GIVEN PROBLEM: Quote the lines of the records from the line containing "How do I perform: Open Keresés" up to and including the line containing "will (x=132, y=46).", word for word.

(Item-finding records)
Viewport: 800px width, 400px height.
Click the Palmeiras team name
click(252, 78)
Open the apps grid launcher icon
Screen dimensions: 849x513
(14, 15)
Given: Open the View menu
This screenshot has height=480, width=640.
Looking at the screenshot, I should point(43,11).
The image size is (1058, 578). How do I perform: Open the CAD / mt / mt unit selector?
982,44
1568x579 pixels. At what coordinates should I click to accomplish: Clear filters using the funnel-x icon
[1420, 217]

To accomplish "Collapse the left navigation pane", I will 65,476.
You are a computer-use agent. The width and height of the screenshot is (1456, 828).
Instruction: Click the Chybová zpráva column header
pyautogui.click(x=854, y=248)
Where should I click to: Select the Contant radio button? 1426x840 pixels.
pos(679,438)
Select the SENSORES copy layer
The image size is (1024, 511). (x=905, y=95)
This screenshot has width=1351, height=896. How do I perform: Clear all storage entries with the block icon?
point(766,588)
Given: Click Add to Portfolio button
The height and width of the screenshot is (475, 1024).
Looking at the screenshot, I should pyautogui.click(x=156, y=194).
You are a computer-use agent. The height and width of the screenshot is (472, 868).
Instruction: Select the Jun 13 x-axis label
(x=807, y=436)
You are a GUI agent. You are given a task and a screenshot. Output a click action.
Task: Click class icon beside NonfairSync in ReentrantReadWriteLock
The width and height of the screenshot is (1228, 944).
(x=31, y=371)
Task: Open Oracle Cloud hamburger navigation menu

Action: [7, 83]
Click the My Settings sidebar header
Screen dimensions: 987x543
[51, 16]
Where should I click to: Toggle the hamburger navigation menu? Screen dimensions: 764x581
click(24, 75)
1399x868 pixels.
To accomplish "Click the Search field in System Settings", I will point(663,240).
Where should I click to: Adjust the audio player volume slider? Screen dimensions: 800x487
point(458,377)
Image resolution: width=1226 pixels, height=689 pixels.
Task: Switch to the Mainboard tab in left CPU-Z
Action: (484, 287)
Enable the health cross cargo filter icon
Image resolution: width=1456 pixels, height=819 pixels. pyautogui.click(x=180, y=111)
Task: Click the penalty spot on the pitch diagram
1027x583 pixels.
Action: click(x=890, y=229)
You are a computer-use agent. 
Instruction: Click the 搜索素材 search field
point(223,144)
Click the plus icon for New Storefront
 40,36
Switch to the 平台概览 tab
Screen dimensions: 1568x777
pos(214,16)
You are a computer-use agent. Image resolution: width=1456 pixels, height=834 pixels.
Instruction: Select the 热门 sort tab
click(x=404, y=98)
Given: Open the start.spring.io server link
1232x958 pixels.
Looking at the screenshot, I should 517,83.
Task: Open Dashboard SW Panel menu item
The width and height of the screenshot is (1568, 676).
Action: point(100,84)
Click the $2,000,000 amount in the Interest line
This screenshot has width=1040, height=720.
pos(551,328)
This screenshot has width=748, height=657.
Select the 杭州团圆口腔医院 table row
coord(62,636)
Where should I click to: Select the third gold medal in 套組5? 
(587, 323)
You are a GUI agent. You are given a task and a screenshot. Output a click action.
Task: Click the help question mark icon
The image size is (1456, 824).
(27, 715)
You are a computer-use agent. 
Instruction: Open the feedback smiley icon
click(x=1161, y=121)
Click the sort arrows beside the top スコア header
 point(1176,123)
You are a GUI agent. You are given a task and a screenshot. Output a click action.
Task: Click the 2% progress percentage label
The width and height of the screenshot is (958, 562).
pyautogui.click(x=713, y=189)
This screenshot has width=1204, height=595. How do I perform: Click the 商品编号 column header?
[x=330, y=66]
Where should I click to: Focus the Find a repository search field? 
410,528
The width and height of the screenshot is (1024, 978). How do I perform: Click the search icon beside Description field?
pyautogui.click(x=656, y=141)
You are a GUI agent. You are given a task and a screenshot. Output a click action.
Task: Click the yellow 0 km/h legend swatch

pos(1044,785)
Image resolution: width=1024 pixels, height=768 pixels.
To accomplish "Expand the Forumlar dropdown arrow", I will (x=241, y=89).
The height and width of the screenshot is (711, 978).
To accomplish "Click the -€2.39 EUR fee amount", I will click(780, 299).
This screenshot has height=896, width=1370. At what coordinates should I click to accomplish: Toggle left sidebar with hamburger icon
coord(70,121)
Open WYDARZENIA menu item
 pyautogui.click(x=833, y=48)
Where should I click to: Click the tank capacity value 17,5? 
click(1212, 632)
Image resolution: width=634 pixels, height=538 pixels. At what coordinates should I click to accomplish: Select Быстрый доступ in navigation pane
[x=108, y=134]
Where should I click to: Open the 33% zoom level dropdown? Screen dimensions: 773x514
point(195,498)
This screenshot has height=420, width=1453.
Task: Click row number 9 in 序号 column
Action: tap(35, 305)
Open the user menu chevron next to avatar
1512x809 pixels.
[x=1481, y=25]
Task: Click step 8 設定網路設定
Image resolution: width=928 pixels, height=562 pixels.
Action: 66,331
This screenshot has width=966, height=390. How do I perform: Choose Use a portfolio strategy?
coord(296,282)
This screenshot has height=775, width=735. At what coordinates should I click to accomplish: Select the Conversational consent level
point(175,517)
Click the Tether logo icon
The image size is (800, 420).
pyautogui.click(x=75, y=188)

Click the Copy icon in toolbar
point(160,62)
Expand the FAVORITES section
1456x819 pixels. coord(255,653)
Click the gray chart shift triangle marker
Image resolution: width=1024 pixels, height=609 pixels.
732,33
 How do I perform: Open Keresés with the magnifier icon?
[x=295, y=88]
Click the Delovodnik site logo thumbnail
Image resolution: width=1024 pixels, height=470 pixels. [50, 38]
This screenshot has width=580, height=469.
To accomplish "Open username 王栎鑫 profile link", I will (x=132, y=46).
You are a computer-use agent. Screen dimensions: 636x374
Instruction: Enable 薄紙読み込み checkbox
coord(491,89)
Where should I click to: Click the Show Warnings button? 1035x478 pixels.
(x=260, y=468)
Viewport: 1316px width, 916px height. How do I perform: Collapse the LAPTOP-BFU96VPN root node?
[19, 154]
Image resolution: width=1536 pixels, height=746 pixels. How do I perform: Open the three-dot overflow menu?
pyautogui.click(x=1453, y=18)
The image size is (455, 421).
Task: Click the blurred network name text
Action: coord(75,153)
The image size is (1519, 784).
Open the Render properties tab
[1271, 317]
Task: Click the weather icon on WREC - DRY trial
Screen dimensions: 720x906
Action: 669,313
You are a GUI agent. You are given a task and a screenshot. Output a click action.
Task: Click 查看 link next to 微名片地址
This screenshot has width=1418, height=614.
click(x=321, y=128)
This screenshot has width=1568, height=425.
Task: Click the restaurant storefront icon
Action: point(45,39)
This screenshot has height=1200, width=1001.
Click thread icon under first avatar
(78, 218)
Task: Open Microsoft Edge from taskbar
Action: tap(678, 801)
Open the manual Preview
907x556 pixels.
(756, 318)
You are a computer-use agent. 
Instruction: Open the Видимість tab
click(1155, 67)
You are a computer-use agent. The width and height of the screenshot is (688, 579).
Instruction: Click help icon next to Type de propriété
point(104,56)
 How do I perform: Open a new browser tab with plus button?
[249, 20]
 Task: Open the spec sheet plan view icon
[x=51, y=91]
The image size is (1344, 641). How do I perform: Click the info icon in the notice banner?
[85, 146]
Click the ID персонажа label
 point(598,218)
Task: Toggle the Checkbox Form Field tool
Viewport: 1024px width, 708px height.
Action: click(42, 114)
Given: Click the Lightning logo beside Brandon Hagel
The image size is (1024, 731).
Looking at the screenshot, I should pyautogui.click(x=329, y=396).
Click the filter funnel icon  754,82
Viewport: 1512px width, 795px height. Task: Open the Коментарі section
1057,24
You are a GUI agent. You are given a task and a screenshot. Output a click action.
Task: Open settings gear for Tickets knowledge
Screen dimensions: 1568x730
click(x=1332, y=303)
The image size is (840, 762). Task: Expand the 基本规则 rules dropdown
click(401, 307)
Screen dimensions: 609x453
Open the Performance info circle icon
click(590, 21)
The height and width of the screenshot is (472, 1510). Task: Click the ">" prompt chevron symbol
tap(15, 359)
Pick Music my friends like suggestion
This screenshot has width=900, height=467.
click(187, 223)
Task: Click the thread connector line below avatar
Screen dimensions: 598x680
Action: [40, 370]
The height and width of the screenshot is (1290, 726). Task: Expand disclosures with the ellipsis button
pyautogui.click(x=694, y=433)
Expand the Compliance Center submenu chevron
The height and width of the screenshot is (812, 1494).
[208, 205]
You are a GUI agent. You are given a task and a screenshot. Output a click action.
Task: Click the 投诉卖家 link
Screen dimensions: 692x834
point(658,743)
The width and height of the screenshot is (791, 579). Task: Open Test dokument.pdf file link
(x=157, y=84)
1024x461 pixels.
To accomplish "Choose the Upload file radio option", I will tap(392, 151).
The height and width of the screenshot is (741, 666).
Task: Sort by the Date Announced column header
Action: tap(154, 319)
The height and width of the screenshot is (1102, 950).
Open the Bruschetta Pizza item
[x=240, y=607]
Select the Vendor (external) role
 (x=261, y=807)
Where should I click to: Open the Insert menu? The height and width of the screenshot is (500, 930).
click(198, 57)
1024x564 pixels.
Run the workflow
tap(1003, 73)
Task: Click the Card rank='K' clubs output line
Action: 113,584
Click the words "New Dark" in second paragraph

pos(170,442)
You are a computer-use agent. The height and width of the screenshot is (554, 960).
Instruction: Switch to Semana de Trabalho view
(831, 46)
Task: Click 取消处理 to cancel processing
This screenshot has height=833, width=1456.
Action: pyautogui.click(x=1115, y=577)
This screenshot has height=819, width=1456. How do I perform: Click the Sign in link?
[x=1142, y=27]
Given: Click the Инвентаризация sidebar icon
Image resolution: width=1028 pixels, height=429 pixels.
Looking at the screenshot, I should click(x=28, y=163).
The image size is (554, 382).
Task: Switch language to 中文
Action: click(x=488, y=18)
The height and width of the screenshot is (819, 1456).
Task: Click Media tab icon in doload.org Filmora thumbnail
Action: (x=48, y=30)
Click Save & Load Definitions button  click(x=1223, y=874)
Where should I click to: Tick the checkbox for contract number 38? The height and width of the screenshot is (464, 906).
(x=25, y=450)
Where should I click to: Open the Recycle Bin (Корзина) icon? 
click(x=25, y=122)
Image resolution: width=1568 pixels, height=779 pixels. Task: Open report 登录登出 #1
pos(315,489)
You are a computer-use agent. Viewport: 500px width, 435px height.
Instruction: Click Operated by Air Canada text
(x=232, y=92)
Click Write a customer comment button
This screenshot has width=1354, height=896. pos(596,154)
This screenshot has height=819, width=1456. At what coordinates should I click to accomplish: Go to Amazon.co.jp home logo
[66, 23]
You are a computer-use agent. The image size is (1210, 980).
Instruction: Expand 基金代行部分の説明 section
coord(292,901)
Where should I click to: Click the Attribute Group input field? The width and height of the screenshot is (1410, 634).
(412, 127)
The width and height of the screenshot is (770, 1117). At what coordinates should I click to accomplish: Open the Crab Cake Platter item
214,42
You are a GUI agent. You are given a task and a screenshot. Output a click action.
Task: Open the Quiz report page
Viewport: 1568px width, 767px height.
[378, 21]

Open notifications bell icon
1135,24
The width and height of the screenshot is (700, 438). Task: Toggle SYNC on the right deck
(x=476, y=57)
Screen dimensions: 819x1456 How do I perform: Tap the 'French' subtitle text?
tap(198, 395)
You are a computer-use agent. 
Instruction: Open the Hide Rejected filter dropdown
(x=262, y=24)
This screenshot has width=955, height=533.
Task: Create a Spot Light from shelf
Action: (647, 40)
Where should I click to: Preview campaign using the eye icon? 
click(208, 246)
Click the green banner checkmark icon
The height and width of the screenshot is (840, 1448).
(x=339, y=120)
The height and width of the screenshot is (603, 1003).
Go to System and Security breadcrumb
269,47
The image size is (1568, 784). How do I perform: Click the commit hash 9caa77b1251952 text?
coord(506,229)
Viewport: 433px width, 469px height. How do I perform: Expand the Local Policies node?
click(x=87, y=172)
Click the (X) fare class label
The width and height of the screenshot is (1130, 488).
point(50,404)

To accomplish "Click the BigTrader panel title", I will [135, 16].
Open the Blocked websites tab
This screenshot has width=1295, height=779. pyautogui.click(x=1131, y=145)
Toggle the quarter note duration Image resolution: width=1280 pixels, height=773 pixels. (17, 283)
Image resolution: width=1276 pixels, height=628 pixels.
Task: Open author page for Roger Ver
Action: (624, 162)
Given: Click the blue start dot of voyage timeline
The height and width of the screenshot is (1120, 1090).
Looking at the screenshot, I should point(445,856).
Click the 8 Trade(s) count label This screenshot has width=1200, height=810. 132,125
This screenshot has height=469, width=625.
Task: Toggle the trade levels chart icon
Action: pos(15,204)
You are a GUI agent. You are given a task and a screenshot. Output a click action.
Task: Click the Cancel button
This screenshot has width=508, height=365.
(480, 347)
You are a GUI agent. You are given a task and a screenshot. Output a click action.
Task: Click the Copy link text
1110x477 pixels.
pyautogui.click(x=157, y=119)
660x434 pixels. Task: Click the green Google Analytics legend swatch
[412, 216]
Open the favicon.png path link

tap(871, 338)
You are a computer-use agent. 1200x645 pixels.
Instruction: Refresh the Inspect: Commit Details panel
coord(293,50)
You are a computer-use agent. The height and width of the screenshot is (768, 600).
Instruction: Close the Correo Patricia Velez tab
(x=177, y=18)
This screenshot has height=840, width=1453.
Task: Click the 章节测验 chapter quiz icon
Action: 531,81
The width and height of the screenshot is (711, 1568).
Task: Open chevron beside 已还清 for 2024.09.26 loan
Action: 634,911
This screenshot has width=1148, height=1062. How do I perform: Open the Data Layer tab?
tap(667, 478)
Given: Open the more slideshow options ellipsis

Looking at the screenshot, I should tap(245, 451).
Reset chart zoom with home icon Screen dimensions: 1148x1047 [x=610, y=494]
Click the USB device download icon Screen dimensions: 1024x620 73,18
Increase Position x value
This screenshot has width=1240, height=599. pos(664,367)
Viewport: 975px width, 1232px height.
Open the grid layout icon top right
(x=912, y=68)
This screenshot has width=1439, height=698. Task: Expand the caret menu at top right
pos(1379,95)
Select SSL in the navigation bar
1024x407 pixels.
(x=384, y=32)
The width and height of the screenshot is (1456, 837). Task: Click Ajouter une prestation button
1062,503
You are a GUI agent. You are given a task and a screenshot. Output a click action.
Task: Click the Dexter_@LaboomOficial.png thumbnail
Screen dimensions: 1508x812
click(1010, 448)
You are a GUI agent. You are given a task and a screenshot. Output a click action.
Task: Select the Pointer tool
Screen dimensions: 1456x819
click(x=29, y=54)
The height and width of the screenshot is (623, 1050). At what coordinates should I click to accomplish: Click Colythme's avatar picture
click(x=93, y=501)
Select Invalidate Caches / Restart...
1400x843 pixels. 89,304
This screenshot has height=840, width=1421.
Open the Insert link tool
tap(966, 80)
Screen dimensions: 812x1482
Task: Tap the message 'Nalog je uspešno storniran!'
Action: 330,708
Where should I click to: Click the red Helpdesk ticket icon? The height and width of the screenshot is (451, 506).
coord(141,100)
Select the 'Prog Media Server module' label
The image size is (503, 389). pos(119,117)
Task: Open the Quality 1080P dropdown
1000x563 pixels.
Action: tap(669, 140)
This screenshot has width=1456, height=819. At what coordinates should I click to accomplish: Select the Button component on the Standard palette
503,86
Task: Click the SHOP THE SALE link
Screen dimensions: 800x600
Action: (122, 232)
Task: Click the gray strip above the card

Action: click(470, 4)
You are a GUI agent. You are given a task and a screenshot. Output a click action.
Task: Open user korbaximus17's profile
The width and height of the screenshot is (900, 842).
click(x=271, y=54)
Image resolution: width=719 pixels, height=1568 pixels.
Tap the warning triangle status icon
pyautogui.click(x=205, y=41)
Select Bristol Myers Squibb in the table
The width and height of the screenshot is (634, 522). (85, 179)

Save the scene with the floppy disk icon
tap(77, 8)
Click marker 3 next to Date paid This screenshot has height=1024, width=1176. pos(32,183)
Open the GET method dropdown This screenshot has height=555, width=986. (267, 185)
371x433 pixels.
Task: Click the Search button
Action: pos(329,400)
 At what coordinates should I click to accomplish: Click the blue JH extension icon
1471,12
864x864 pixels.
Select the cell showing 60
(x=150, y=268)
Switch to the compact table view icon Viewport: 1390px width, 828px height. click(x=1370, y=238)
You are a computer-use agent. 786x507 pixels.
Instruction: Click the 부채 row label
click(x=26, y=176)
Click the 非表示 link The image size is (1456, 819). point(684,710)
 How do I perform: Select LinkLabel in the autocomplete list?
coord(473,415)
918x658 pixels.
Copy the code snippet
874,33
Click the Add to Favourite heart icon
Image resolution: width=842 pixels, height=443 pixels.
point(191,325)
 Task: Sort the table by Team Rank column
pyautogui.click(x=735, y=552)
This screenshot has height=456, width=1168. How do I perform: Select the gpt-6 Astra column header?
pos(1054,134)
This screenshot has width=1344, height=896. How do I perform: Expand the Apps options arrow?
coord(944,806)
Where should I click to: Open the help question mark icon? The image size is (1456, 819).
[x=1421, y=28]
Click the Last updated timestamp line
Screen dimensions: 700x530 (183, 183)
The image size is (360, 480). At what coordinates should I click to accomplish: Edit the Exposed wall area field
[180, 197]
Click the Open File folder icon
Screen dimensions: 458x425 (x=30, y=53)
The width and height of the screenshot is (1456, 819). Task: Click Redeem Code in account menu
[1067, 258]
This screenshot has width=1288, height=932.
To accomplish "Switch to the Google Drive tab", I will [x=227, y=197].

EXERCISE RESULT:
 How do I perform: Open Keresés with the magnifier icon?
[x=295, y=88]
Click the Delovodnik site logo thumbnail
Image resolution: width=1024 pixels, height=470 pixels. [50, 38]
This screenshot has width=580, height=469.
To accomplish "Open username 王栎鑫 profile link", I will (x=132, y=46).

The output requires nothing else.